Kanımızca yoksulluğun ekonomi-dışı boyutuna ilgiyi kaydırarak, yapısal uyum programlarının etkisini gizlemeye çalışan bu yaklaşım, özü itibariyle ideoloji yüklü bir bakış açısının sonucudur. Dünya Bankası uzmanlarından W. Easterly’in bir çalışmasında yapısal uyum politikaları yoksulluğa sebep olmadığı gibi, bu kurumların sağladığı uyum kredilerinin daralma dönemlerinde yoksulluktaki artışı azaltma yoluyla, genişleme dönemlerinde ise yoksulluktaki düşüşü azaltarak tüketimi tedrici olarak arttırdığı ve büyüme üzerinde olumlu etki yarattığı iddia edilmektedir. Bu kredilerin benzer bir işlevi eşitsizliği düzeltme yoluyla da ifa ettiğinin altı çizilmektedir. Yani yoksulluk gibi sosyoekonomik yönleriyle çok ciddi travmalara yol açabilecek bir olgu adeta “otomatik stabilizatör” muamelesi görmektedir. Ancak kredilerin yalnızca dalgalanma dönemlerindeki kısa vadeli etkisini öne çıkaran bu çalışma, kredi koşullarının getirdiği daha uzun dönemli yoksullaştırıcı etkilerini ihmal ettiği gibi, borcun geri ödenmesi noktasında bu yükün çalışanların omuzlarına yüklendiği gerçeğini de göz ardı etmektedir.

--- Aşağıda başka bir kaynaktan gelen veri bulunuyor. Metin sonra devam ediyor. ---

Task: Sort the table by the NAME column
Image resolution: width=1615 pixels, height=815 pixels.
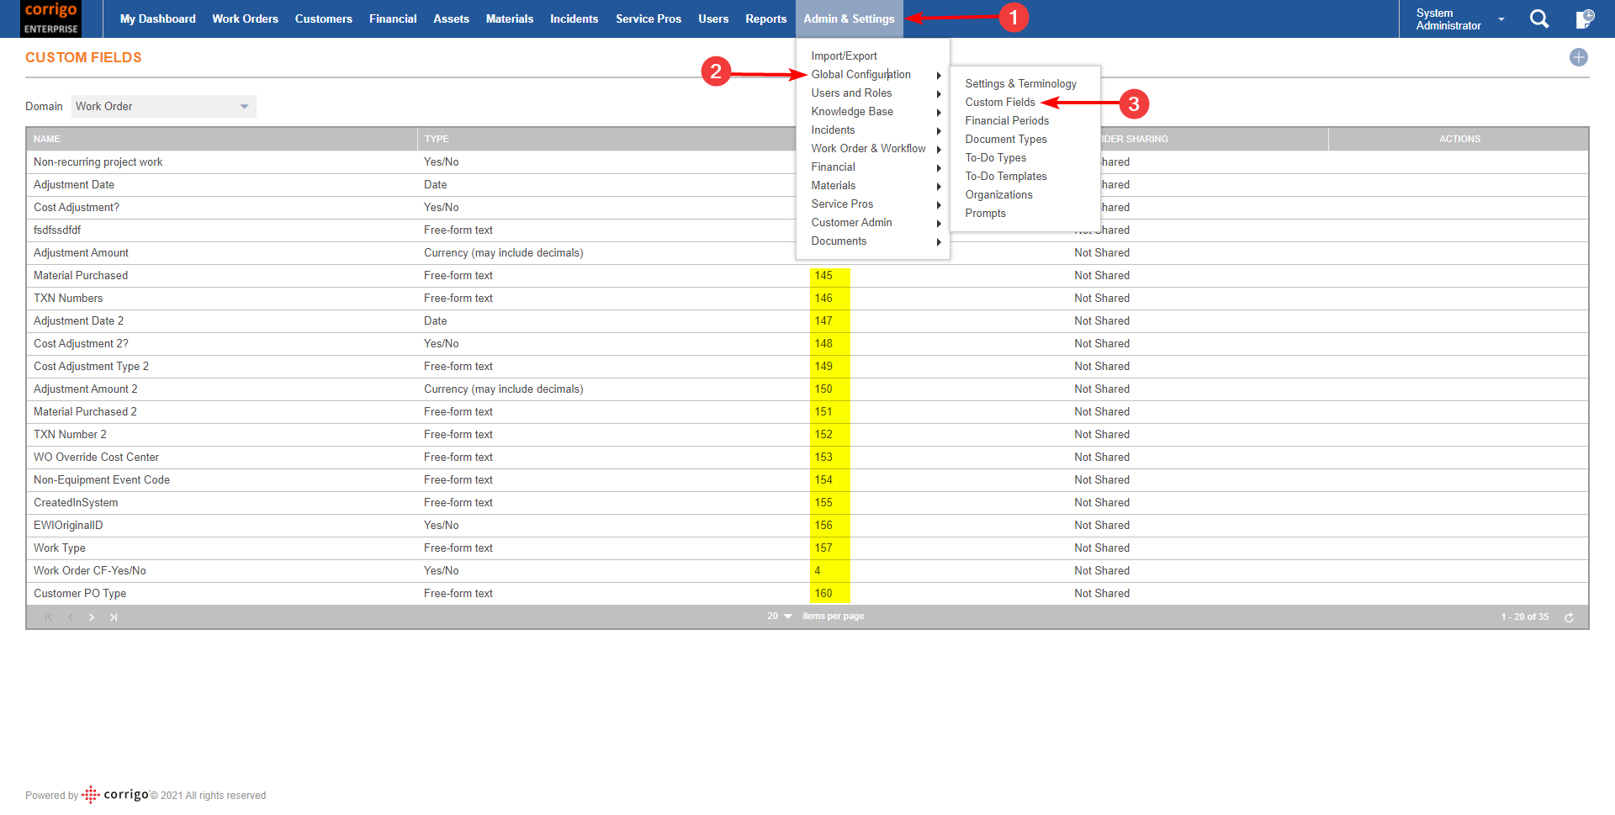Action: tap(47, 139)
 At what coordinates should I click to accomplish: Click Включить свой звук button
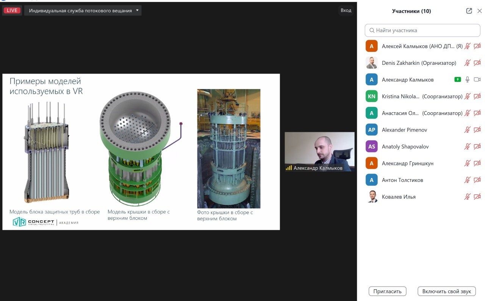(446, 291)
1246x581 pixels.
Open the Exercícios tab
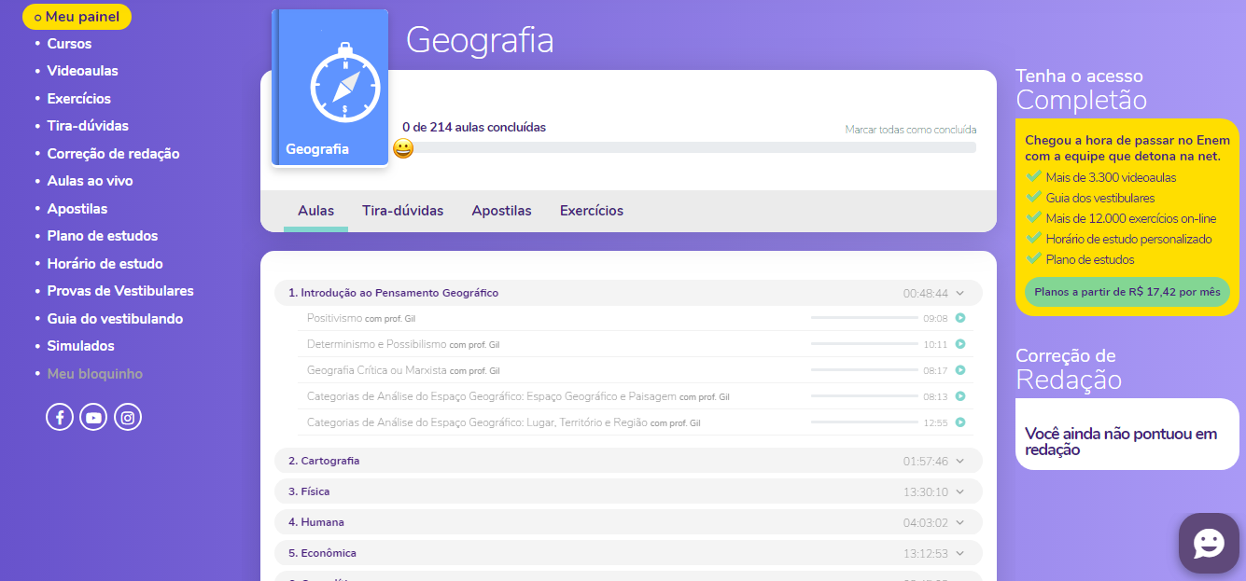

Dolayısıyla bu perspektiften bakıldığında son yirmi yılda birçok GOÜ’de uygulamaya konulan yapısal uyum programlarının yoksulluk üzerine etkisini daha iyi anlamak ve IMF-Dünya Bankası’nın niçin yoksulluğun azaltılmasıyla daha yoğun ve farklı bir biçimde ilgilenmeye başladığını, hatta bunun için “yeni kredi olanakları” sağladığını çözümleyebilmek mümkün hale gelmektedir. IMF-Dünya Bankası’nın yeni yoksulluk yaklaşımında, “güçsüz ve sesini duyuramayan yoksullar sistem içine çekilerek yapısal uyum politikalarının sürekliliği” amaçlanmaktadır.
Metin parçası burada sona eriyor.